Assignment — Retype the records below from their first line through the line containing "The image size is (1048, 677).", and include nothing else.

[Stored records]
--*--

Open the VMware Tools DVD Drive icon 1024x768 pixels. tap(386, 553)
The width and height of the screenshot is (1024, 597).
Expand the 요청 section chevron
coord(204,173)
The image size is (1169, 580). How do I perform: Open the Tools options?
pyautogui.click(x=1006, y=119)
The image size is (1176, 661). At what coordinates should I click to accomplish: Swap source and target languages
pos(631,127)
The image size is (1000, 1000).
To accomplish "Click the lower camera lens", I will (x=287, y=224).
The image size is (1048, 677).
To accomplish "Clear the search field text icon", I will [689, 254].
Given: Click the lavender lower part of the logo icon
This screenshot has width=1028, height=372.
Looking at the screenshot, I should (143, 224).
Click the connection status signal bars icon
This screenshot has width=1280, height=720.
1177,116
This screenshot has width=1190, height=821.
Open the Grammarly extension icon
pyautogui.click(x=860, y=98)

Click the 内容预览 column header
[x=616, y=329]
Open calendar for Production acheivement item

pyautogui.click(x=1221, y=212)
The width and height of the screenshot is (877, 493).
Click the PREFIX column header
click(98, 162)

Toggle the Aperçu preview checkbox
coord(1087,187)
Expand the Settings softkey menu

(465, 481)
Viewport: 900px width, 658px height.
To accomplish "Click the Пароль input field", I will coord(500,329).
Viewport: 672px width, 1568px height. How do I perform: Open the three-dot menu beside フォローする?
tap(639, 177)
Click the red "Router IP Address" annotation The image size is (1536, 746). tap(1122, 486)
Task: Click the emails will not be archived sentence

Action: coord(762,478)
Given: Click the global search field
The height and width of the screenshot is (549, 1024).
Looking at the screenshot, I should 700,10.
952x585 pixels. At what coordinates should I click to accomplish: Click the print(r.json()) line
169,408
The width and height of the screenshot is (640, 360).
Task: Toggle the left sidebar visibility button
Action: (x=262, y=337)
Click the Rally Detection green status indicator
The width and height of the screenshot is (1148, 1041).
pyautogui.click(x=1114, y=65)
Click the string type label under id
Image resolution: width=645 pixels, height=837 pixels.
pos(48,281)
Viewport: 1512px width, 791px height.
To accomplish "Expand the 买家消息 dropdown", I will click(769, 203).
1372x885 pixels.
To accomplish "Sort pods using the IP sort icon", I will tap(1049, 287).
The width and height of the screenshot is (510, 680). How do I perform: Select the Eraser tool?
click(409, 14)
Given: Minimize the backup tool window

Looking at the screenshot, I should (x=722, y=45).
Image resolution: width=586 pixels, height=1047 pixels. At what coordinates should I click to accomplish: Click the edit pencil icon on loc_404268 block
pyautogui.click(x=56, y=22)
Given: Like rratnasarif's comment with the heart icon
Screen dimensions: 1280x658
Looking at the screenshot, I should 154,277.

--*--

Expected answer —
Open the VMware Tools DVD Drive icon 1024x768 pixels. tap(386, 553)
The width and height of the screenshot is (1024, 597).
Expand the 요청 section chevron
coord(204,173)
The image size is (1169, 580). How do I perform: Open the Tools options?
pyautogui.click(x=1006, y=119)
The image size is (1176, 661). At what coordinates should I click to accomplish: Swap source and target languages
pos(631,127)
The image size is (1000, 1000).
To accomplish "Click the lower camera lens", I will (x=287, y=224).
The image size is (1048, 677).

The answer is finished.